To perform reasoning, the reasoner will first need to identify the correspondance of the data policy set and the input specification of an app policy. It will need to refer to the contextual information if necessary. The reasoner will then perform the following tasks as required.
### Compliance check
To check the compliance of the app policy with the data policy, the reasoner will check every input specification's consistency with the corresponding data policy. As detailed in [[[#data-policy]]], it will check whether:
- The app policy provides all the requirements of the data policy.
- All expects exist as taggings in the data policy.
- Any prohibition is violated/triggered, by checking if any activation condition is met.
- All downstreams are consistent with the data policy.
### Obligation check
During obligation check, the reasoner will check if any obligation is triggered by the app policy (see also [[[#data-policy__obligation]]]).
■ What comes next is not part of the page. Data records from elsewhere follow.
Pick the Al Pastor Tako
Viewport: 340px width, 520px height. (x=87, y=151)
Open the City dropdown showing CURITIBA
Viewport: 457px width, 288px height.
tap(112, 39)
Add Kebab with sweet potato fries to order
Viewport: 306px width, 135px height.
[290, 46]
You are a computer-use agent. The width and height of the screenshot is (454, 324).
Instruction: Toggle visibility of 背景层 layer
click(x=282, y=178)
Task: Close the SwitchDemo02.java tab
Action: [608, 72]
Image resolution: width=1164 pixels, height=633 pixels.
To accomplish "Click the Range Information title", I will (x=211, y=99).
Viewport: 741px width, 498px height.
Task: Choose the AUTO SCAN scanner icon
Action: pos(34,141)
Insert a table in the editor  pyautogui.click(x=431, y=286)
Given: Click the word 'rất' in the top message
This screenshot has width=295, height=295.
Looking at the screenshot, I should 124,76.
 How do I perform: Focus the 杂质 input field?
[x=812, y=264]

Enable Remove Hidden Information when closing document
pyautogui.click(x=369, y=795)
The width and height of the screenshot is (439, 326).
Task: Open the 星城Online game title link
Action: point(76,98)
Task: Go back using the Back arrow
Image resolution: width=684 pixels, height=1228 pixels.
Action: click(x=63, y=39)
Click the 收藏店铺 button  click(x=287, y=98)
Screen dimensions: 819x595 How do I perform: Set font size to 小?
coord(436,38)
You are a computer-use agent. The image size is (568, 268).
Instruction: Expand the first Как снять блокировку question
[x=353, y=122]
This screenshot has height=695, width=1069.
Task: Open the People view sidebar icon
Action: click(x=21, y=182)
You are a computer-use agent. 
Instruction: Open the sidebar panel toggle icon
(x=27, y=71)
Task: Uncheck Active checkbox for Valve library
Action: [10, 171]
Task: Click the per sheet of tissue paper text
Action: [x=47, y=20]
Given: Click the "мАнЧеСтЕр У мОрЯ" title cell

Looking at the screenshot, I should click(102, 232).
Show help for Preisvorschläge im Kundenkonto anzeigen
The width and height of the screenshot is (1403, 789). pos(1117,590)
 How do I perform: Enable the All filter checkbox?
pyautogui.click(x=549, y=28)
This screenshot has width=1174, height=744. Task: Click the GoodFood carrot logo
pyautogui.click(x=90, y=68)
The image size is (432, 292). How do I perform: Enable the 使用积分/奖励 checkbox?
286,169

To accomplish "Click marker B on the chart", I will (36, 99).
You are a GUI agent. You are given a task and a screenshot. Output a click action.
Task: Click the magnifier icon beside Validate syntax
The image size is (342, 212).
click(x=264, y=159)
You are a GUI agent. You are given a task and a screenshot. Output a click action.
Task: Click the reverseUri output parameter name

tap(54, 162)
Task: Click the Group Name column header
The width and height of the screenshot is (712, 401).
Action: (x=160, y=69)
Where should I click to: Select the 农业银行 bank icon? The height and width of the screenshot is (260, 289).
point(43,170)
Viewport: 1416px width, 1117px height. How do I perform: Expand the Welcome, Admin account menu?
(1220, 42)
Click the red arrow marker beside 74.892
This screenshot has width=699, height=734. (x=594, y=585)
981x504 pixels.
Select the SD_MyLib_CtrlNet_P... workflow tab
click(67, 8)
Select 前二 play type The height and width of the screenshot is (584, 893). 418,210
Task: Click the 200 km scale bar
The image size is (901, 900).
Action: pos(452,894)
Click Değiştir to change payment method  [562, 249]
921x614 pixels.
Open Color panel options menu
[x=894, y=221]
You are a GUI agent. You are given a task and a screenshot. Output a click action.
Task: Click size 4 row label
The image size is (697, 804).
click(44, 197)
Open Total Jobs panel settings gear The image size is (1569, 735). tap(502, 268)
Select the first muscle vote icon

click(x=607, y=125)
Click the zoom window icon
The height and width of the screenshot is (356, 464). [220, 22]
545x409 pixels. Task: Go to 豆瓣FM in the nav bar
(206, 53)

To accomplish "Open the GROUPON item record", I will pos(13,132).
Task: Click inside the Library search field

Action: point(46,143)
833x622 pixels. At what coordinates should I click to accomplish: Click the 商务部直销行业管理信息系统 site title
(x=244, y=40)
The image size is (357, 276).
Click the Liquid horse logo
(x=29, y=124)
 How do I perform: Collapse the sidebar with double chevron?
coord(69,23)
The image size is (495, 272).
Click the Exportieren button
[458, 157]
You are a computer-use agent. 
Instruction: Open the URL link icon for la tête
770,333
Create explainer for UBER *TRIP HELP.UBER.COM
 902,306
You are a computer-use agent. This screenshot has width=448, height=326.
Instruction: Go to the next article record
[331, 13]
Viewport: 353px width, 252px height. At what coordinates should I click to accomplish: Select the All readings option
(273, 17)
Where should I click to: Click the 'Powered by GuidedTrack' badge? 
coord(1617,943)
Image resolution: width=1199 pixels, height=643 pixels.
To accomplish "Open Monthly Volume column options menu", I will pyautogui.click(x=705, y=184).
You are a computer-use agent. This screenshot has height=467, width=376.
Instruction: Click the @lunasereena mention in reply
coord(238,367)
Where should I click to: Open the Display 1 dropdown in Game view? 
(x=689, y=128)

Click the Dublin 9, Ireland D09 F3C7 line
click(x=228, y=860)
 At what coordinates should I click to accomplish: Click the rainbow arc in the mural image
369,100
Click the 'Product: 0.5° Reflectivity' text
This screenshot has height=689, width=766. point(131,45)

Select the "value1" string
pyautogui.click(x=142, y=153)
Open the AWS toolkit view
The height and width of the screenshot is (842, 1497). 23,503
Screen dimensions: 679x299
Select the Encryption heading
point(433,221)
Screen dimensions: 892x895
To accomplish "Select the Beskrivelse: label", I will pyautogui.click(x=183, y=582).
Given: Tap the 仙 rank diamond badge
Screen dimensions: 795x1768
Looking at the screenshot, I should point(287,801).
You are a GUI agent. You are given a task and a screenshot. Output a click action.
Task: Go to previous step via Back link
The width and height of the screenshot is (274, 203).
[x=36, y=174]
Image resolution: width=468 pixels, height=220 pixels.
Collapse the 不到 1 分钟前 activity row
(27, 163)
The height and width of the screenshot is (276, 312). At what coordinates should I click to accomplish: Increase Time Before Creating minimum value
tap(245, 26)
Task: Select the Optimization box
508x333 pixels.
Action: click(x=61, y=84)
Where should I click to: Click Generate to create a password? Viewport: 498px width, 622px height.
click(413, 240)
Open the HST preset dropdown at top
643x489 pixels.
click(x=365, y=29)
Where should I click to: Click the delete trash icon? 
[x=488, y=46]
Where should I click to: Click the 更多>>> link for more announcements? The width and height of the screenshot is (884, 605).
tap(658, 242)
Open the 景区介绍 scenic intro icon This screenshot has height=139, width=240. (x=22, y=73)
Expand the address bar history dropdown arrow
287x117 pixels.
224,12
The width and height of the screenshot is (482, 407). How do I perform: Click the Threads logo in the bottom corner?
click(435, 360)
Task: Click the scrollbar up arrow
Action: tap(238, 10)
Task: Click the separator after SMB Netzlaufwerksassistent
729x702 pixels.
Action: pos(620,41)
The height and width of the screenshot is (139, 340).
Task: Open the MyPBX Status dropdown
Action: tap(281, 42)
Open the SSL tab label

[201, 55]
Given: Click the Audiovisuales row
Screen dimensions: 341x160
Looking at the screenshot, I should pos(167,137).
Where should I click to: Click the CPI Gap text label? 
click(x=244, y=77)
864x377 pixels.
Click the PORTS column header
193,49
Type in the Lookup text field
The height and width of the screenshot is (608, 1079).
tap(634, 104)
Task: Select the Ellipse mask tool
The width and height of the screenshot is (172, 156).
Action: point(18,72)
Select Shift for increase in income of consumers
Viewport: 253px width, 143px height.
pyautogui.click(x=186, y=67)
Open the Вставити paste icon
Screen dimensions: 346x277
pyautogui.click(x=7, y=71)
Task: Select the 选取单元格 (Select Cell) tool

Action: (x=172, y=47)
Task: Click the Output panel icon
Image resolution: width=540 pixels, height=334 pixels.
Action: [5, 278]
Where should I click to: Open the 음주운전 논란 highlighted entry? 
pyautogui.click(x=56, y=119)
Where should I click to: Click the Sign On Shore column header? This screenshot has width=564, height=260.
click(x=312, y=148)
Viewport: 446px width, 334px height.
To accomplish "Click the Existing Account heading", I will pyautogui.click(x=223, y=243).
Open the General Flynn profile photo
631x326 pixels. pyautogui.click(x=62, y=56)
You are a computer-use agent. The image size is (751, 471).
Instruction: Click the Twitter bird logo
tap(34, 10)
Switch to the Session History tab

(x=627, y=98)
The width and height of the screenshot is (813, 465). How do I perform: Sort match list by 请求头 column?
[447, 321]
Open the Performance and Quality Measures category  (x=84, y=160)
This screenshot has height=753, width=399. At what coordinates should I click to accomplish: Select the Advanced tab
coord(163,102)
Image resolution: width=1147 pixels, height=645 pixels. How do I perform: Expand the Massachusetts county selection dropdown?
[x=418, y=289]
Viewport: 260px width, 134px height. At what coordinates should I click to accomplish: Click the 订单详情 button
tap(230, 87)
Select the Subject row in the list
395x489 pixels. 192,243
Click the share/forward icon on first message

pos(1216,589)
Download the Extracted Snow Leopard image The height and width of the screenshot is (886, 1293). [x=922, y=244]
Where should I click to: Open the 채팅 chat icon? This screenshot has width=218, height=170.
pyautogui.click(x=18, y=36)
If an obligation is triggered, the obligated action and corresponding attributes (in the arguments) are copied, and these activated obligations are stored and returned.
### Policy derivation
For policy derivation of an output port, the reasoner will first copy and merge the input policies, and then apply the refinements to derive the output policy, according to the rules specified in [[[#app-policy__output-spec]]].
## Shared vocabulary
The shared vocabulary (shared knowledge) is not a focus of this specification, and thus we do not provide a detailed description of it. However, as illustrated in [[[#lang-structure]]] (*shared knowledge*), the shared vocabulary is used to define common terms and concepts that are used in both the data policy and the app policy, and are of several types. Each of them may be a vocabulary of its own.
Ideally, the shared vocabulary should be realized through a shared ontology, which can be used by both parties to define the terms and concepts. Through OWL ([[OWL-Ref]]) reasoning, the reasoner can then infer the relationships between the terms and concepts in the vocabulary, even if the two parties did not explicitly gain consensus when specifying the policies.
## Solid Integration
We have created a prototype implementation of the DToU language reasoner, integrated with the Solid platform. They can be found in the follow repositories: [Solid service with DToU reasoning capability](https://github.com/renyuneyun/CommunitySolidServer), and [Solid App with DToU](https://github.com/renyuneyun/dtou-demo-app).
The interaction is performed through an additional API endpoint `/dtou`, following a custom protocol. In general, the interaction is described in .
Sequence diagram for custom DToU protocol.
In the implementation, the data policy is stored in the same-named resource file with an additiona `.dtou` suffix. App policy is sent to the server from the App dynamically during policy registration. Usage context is generated automatically by the server, by identifying information from the request (user's WebID) and system (time).